L'ancienne première dame, figure discrète mais influente de la vie politique française, est décédée dans la soirée. Sa fille a annoncé qu'elle s'était « éteinte paisiblement, entourée des siens », quelques jours après avoir fêté ses 93 ans le 18 mai dernier.
Le chef de l'État a réagi rapidement sur les réseaux sociaux, adressant un message empreint d'émotion. « Mon épouse et moi avons appris avec beaucoup de tristesse la disparition de Bernadette Chirac », a-t-il écrit, saluant « une grande dame de cœur » qui a « changé tant de vies avec discrétion et obstination ». Il a évoqué son rôle aux côtés de Jacques Chirac, son ancrage en Corrèze où elle fut élue locale, et son engagement pour les malades à travers la fondation qui porte le nom de Claude Pompidou.
Un hommage unanime de la classe politique
Les réactions n'ont pas tardé à travers tout le spectre politique, témoignant d'un respect qui dépasse les clivages. L'ancienne Première ministre Élisabeth Borne a exprimé sa « grande tristesse », soulignant que Bernadette Chirac s'était engagée « avec détermination au service des Français, notamment des plus fragiles » et que son action « a durablement marqué notre pays ».

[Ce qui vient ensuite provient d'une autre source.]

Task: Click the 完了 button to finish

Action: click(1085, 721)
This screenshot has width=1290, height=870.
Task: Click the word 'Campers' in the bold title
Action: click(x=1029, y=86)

La présidente de la région Île-de-France, Valérie Pécresse, a vu en elle « une figure qui a marqué la vie politique de notre pays pendant plus d'un demi-siècle », saluant à la fois l'épouse du président, l'élue corrézienne et « l'artisan discret mais déterminant » d'œuvres de solidarité.
Le président du groupe Les Républicains au Sénat, Bruno Retailleau, a rendu hommage à « une femme d'exception » incarnant « le sens du devoir, l'amour de la France et la fidélité aux siens ». Éric Ciotti a pour sa part salué « une Première dame généreuse », se remémorant son rôle emblématique dans l'opération Pièces jaunes et à la tête de la fondation Claude Pompidou, dont l'activité à Nice a été rappelée.
De son côté, Jean-François Copé a décrit « une femme de caractère, de conviction et de terrain, qui connaissait profondément les Français, leurs préoccupations et leurs attentes », ajoutant qu'elle « fut bien davantage que l'épouse du président ».
Une figure au-delà des étiquettes
Le premier secrétaire du Parti socialiste, Olivier Faure, a tenu à souligner une autre facette de sa personnalité. « Bernadette Chirac n'était pas seulement la 'femme de' ou la 'veuve de'. Elle sut se donner une place dans un siècle où les femmes étaient encore présentées comme la simple prolongation de leurs époux », a-t-il estimé, voyant en elle une participation « à sa façon » au combat féministe.
L'ampleur des hommages, de l'exécutif à l'opposition, en passant par les figures de la droite et de la gauche, témoigne de la place singulière qu'occupait Bernadette Chirac dans la mémoire collective. Sa disparition clôt un chapitre de la vie politique française, celui d'une femme qui, sans jamais chercher les projecteurs, a su laisser une empreinte durable par son action sociale et son attachement à la Corrèze.